В сарае, при волости, на помосте лежали рядами неподвижно мертвые люди и смотрели вверх остановившимися навсегда белыми глазами, в которых тускло блестел вопрошающий и безысходный ужас…
Был у меня один приятель, человек души уязвленной и ума исступленного.
Был он весьма талантлив и не так еще давно написал книгу, вызвавшую большой и даже необыкновенный шум. Многие узрели в нем пророка, многие безнравственного мерзавца и только некоторые — человека глубочайшей иронии. Вряд ли не я один понял, что книга эта (кстати сказать, характера мрачного и даже нигилистического в глубочайшем смысле этого слова) была просто криком сердца измученного, души изверившейся, разума, смеющегося над самим собою.
Я не вполне знаю его биографию. Известно только, что родился он где-то в захолустном городишке, в семье мелкого чиновника, детство провел болезненное и заброшенное, ибо матери лишился что-то очень рано и остался на руках няньки, совершенно простой бабы из солдаток, которая к тому же любила выпивать не в меру.

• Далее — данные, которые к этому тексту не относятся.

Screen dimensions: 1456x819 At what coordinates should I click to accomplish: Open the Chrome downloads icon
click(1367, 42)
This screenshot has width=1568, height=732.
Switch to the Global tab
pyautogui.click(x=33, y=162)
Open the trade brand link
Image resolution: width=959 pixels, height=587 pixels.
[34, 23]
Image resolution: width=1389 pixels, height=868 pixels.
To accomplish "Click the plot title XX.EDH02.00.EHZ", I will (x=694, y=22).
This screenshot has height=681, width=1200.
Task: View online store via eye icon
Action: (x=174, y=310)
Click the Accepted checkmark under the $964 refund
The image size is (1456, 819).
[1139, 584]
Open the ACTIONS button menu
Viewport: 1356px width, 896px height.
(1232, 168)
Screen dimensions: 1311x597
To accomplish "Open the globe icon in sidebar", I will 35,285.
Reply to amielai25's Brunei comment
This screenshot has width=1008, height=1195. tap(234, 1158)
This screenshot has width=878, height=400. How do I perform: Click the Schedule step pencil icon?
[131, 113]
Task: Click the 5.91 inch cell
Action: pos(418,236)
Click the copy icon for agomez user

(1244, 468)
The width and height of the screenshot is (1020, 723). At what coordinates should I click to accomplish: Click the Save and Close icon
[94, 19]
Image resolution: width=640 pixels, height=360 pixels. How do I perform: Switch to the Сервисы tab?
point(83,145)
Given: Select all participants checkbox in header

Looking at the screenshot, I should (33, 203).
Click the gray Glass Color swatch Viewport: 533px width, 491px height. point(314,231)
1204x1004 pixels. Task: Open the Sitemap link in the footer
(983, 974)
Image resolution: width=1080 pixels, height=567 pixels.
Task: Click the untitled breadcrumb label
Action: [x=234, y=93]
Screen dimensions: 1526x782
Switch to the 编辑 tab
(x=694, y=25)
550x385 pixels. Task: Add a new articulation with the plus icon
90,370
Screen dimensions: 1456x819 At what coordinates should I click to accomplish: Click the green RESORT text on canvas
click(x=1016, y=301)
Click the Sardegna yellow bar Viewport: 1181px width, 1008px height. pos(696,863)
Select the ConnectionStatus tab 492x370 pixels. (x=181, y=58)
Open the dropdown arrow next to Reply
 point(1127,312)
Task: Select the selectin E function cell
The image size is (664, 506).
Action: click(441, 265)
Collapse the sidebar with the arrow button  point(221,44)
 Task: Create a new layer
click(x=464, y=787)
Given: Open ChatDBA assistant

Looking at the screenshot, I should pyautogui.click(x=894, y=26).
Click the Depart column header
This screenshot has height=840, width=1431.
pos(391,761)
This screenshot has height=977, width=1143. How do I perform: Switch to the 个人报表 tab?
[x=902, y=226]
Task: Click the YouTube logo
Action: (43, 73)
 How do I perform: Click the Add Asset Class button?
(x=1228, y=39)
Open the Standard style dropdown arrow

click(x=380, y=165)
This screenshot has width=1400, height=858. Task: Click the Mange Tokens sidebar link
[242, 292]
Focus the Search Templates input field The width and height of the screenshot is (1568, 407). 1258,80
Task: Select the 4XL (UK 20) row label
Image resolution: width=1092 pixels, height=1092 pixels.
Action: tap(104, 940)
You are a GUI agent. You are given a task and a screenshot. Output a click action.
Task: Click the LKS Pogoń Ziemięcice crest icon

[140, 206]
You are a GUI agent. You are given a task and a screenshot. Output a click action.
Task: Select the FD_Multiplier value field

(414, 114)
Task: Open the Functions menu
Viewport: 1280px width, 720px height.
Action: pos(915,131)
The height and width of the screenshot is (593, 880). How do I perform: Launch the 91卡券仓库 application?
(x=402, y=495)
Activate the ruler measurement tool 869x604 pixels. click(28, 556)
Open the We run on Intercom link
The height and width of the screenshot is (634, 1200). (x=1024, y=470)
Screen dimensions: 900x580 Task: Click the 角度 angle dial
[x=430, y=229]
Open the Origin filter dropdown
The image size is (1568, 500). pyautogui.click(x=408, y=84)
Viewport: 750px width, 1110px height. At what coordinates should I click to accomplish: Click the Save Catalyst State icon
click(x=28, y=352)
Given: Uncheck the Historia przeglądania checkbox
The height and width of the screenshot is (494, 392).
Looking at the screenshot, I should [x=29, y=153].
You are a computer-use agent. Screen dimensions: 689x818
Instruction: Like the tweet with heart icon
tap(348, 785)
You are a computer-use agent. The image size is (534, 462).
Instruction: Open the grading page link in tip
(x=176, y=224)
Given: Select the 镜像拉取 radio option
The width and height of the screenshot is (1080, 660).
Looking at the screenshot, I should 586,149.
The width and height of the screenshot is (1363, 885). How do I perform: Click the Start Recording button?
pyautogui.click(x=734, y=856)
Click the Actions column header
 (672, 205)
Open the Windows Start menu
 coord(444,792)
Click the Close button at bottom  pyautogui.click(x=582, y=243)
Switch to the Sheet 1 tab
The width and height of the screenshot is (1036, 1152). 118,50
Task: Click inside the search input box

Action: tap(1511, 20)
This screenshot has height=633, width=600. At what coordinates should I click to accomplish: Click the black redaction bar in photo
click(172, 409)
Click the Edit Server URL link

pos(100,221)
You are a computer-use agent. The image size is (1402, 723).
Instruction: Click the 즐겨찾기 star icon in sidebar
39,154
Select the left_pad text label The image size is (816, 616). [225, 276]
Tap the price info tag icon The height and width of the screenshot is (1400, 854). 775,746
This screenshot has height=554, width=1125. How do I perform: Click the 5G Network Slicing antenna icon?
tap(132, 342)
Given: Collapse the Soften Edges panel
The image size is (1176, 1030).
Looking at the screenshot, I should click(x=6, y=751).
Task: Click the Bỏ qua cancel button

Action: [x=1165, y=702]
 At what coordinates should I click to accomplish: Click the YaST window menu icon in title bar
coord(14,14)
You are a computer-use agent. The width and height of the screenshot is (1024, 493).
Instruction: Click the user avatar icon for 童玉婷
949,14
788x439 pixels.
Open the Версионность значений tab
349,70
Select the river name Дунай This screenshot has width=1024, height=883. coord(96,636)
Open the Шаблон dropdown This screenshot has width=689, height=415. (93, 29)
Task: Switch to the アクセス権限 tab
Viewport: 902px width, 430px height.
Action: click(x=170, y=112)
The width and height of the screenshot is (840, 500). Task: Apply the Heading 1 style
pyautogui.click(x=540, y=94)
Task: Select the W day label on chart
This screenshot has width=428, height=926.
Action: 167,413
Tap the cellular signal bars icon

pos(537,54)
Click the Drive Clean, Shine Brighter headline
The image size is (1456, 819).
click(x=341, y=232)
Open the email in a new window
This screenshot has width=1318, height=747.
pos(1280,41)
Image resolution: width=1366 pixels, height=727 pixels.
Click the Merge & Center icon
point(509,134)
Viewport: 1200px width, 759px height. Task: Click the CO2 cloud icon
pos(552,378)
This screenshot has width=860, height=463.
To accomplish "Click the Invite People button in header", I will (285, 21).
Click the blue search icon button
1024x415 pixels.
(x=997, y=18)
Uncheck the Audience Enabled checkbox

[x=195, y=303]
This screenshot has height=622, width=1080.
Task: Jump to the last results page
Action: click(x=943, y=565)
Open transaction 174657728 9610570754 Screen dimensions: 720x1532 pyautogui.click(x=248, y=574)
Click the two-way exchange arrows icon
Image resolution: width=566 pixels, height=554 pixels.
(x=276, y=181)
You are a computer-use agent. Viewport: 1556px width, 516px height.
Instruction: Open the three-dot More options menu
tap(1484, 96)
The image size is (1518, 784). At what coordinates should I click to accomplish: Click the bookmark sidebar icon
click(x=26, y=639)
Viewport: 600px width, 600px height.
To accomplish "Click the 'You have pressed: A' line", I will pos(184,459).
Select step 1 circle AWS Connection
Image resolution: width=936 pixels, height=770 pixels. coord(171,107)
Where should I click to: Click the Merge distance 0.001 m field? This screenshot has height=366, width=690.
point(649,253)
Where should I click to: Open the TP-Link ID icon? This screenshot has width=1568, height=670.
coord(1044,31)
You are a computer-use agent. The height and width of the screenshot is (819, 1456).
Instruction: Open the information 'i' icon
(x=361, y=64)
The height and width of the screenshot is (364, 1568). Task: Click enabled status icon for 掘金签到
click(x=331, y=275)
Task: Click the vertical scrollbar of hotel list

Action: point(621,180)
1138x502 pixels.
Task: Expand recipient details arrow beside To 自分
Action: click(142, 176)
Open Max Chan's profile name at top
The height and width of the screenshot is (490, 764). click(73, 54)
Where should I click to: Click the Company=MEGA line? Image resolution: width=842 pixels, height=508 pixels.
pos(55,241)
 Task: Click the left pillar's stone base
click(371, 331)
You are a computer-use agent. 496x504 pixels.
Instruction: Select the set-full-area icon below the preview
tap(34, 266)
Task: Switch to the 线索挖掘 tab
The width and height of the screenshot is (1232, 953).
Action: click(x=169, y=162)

Каким образом у него появилось это непомерное, можно сказать, трагическое самолюбие и мечты о власти необычайной, сказать трудно, принимая во внимание наследственность мелкого чиновника, бедность, заброшенность и воспитание няньки, солдатки и пьяницы.
Не менее трудно определить, откуда явилась непобедимая пытливость ума; склонность к мечтаниям, незаурядная воля и талантливость натуры вообще.
Надо сознаться, что мы еще очень далеки от проникновения в подлинные тайны человеческого я.
Трудность же анализа даже для меня, человека… впрочем, это все равно… трудность анализа усугублялась тем, что он не любил и даже не умел рассказывать о себе. Как-то так выходило, что во всем его детстве не было ничего замечательнее любви к дворовым собакам и первой книги, прочитанной им лет семи от роду, а именно — сочинений Марка Твена.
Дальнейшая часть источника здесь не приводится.